Dual modality imaging combining positron emissions tomography (PET) and magnetic resonance (MR) imaging can improve diagnosis and disease tracking by providing concurrent, high-resolution anatomical and functional views. MR imaging provides good tissue contrast while avoiding radiation exposure of CT. PET provides functional imaging of targeted tissues, such as tumors, within the MR anatomical context, for non-invasive diagnosis and disease monitoring.
To facilitate concurrent PET and MR imaging in oncology, Abou et al. demonstrate a new technique to load liposomes with simultaneous paramagnetic and radiopharmaceutical probes, and target them to a specific tumor type.

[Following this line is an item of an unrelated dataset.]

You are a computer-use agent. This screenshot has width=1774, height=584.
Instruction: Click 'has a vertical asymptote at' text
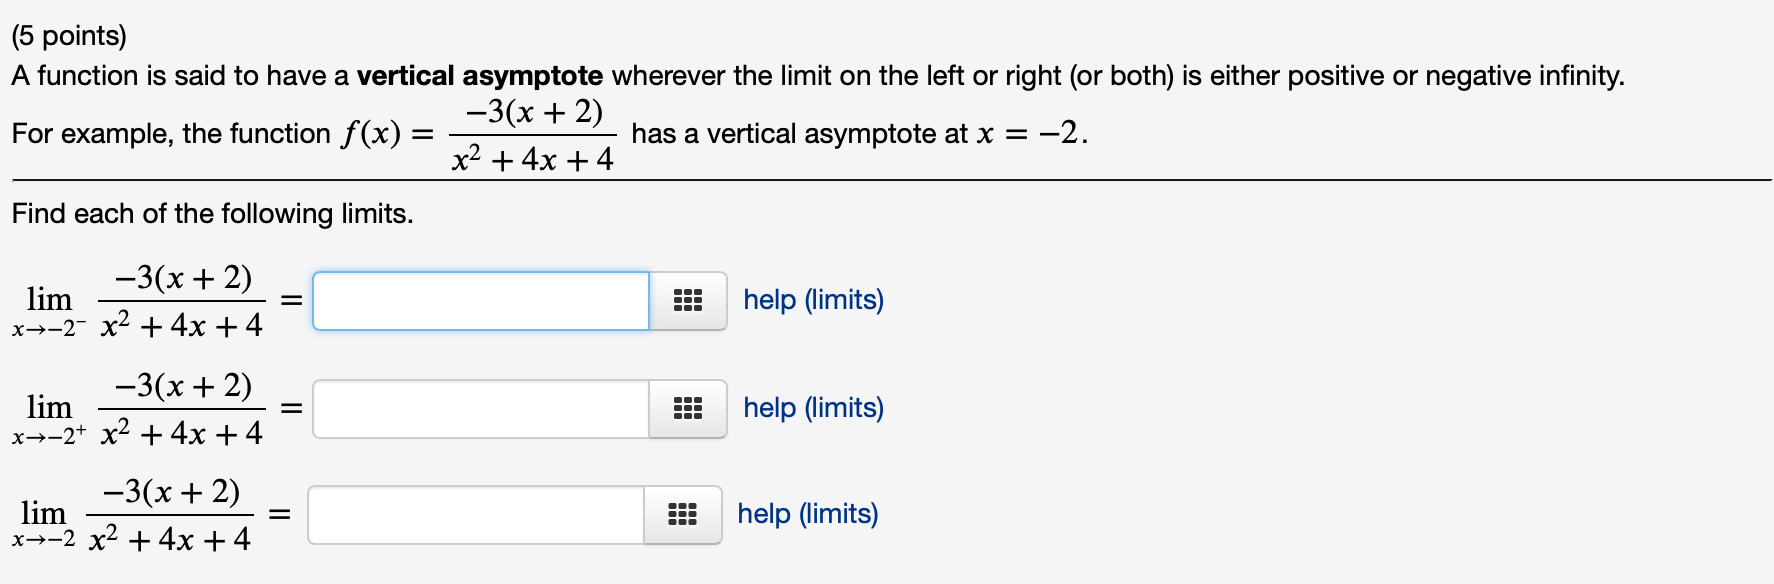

Liposomes are well established as low-toxicity, biodegradable vehicles for pharmaceutical delivery. Covalent attachment of polyethylene glycol (PEG) - or pegylation - ensures a long circulation time. Abou et al. developed liposomes carrying both the common MR T1 contrast agent gadolinium (Gd) and the positron-emitting radionucleotide 89-zirconium (89Zr). The researchers conjugated the liposomes with the peptide octreotide to selectively target neuroendocrine tumors via human somatostatin receptor subtype 2 (SSTr2).
After confirming successful labeling of the liposomes in vitro, the authors performed PET and MR imaging of mice carrying both wild-type and SSTr2-positive tumors. The researchers acquired MR images on a Bruker 4.7 T 40 cm bore scanner equipped with 400 mT/m shielded gradients, using a 36-mm ID quadrature resonator for excitation and detection. The team localized tumors in T2 scout images before taking five, 1-mm-thick T1-weighted axial gradient-echo images across the tumor. Using a deionized water phantom as a signal intensity reference, they quantified tumor contrast using ImageJ software.